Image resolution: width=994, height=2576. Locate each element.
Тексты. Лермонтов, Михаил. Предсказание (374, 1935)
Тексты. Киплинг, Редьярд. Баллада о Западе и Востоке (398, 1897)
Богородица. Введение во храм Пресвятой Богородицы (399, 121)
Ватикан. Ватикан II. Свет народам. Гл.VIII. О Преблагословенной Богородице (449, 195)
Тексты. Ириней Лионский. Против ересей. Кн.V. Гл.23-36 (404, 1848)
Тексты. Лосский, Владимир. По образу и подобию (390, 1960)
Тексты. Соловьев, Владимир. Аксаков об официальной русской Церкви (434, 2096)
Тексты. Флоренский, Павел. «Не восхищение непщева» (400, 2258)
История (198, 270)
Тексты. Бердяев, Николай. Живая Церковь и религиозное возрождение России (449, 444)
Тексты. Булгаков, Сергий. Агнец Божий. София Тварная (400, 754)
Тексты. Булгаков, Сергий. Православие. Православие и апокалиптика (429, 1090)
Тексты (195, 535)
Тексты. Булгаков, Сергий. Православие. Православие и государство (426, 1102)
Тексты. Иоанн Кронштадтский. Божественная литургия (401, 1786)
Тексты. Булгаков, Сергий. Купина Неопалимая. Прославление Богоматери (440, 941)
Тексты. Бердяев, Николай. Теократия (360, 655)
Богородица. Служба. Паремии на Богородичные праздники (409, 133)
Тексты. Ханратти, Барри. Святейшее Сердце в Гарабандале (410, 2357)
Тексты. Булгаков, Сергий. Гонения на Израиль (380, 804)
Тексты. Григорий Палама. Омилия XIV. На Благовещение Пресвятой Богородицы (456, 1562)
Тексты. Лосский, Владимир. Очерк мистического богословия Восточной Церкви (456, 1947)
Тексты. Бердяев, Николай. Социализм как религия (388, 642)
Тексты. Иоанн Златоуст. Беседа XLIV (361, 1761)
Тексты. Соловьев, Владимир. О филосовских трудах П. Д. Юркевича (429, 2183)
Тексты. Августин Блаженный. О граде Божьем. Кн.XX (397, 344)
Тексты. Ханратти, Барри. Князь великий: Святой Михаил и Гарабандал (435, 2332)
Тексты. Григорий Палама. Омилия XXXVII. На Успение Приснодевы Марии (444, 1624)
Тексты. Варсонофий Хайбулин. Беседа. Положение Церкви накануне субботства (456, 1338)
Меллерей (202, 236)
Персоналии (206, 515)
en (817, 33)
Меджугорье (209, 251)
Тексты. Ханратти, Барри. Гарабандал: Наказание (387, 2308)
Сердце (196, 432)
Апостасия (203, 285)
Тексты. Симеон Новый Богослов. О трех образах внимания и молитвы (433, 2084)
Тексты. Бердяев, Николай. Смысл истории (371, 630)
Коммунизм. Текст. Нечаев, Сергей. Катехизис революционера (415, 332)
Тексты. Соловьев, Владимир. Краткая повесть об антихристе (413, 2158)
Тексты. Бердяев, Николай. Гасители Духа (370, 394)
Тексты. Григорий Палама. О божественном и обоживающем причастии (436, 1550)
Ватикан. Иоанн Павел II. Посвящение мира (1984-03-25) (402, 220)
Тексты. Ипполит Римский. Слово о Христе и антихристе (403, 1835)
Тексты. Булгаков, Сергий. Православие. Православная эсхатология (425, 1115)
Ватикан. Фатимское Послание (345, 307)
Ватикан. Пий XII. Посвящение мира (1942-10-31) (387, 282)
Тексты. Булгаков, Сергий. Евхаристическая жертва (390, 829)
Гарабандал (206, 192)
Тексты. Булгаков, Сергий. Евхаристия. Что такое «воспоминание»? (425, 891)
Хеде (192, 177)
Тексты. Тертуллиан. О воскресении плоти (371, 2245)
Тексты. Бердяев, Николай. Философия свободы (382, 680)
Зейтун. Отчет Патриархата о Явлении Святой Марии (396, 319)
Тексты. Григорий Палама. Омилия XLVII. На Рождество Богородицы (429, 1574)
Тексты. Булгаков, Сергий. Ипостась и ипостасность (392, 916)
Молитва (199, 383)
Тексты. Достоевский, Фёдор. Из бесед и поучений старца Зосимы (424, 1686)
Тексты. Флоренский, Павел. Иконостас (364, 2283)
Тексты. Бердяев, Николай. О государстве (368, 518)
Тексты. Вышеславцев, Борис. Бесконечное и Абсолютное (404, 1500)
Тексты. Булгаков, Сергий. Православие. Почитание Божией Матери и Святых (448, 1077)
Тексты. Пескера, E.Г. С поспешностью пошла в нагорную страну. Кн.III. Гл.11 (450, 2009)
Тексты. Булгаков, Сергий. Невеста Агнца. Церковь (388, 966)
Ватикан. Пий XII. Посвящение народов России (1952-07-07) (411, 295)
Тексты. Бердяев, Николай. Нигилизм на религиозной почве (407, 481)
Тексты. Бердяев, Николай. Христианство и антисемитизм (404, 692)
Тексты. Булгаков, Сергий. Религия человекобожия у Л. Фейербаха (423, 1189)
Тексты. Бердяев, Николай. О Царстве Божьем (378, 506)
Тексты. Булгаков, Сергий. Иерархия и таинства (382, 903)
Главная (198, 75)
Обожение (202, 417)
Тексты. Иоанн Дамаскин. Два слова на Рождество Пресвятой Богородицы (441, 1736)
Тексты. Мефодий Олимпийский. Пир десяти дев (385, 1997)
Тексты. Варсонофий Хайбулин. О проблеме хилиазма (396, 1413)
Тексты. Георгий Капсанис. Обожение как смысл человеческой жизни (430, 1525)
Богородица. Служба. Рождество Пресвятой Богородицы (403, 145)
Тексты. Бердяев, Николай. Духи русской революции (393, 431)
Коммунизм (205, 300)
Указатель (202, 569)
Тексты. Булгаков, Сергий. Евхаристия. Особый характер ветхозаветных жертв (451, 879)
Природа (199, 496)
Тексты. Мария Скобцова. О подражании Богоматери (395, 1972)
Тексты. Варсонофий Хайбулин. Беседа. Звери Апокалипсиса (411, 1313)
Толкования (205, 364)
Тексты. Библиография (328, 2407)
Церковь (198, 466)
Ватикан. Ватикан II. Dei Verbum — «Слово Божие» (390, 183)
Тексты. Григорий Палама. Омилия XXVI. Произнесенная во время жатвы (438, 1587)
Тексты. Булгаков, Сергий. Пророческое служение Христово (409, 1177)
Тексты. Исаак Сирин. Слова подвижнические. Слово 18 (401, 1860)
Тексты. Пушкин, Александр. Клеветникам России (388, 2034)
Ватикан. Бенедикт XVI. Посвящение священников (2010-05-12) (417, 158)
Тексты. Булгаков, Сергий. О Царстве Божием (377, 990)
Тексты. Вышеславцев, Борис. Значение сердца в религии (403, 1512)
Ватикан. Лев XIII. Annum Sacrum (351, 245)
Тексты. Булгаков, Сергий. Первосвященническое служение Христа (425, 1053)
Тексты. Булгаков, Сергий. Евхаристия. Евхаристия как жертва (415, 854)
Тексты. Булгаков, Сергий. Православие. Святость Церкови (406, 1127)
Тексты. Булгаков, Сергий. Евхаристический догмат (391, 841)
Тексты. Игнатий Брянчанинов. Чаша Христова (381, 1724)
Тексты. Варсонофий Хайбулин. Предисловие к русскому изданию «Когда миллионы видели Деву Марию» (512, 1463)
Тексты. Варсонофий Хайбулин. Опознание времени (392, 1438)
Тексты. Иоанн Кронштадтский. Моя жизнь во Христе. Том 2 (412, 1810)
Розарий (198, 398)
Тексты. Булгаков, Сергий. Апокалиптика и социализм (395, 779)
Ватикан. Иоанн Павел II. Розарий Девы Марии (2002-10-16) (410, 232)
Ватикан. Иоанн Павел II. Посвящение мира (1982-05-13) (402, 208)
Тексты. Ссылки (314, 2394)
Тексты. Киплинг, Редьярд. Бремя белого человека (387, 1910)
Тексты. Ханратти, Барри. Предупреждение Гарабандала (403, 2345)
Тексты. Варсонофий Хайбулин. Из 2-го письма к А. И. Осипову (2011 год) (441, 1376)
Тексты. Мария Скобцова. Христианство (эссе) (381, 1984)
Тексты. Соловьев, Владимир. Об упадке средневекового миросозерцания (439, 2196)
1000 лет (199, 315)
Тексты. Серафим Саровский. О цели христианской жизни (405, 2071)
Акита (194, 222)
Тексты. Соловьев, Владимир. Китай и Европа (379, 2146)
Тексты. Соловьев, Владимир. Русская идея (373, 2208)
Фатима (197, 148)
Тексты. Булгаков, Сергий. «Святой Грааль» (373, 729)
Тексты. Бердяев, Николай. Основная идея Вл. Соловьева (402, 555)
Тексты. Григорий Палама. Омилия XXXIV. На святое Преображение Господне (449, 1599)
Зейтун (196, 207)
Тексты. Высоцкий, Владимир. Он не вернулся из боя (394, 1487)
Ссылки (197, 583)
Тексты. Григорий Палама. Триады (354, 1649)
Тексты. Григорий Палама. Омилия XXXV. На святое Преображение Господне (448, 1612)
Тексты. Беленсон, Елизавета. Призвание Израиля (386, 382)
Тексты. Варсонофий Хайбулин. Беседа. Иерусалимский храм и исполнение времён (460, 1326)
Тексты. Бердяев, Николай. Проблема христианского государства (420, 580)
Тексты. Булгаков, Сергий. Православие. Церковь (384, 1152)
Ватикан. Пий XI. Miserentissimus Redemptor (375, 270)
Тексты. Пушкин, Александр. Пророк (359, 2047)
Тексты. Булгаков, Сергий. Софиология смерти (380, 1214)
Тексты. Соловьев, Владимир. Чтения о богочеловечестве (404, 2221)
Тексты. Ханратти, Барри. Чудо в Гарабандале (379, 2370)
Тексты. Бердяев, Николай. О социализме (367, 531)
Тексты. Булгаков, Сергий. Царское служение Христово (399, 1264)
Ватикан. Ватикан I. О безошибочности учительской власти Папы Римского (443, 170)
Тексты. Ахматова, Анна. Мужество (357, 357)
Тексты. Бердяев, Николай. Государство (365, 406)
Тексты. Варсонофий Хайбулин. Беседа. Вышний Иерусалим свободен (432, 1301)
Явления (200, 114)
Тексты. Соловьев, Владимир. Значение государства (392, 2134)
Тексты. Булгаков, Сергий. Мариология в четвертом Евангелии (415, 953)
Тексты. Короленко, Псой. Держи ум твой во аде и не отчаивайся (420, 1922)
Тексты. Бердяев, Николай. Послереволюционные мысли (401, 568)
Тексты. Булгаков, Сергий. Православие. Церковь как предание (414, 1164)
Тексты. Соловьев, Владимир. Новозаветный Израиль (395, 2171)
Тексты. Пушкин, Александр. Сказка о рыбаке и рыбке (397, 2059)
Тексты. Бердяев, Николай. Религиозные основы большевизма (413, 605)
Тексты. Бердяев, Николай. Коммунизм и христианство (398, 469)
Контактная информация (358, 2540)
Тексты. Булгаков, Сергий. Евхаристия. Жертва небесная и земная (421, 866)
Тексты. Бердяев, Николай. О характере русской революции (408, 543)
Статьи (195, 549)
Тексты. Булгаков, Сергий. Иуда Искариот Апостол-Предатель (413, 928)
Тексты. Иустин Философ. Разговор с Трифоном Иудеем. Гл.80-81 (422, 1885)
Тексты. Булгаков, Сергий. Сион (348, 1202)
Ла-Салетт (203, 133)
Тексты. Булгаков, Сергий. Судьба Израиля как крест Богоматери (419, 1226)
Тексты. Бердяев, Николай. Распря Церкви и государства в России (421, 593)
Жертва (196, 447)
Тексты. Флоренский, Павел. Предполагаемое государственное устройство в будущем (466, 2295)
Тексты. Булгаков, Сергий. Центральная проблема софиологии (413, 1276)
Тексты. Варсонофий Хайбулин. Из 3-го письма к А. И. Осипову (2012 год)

*-*-*

# TASK DESCRIPTION
Could you return exactly the stretch of the data above that starts at the line with "Ватикан. Пий XII. Посвящение народов" and ends at the line with "Толкования (205, 364)", both lines included?

# RESULT OF THE EXERCISE
Ватикан. Пий XII. Посвящение народов России (1952-07-07) (411, 295)
Тексты. Бердяев, Николай. Нигилизм на религиозной почве (407, 481)
Тексты. Бердяев, Николай. Христианство и антисемитизм (404, 692)
Тексты. Булгаков, Сергий. Религия человекобожия у Л. Фейербаха (423, 1189)
Тексты. Бердяев, Николай. О Царстве Божьем (378, 506)
Тексты. Булгаков, Сергий. Иерархия и таинства (382, 903)
Главная (198, 75)
Обожение (202, 417)
Тексты. Иоанн Дамаскин. Два слова на Рождество Пресвятой Богородицы (441, 1736)
Тексты. Мефодий Олимпийский. Пир десяти дев (385, 1997)
Тексты. Варсонофий Хайбулин. О проблеме хилиазма (396, 1413)
Тексты. Георгий Капсанис. Обожение как смысл человеческой жизни (430, 1525)
Богородица. Служба. Рождество Пресвятой Богородицы (403, 145)
Тексты. Бердяев, Николай. Духи русской революции (393, 431)
Коммунизм (205, 300)
Указатель (202, 569)
Тексты. Булгаков, Сергий. Евхаристия. Особый характер ветхозаветных жертв (451, 879)
Природа (199, 496)
Тексты. Мария Скобцова. О подражании Богоматери (395, 1972)
Тексты. Варсонофий Хайбулин. Беседа. Звери Апокалипсиса (411, 1313)
Толкования (205, 364)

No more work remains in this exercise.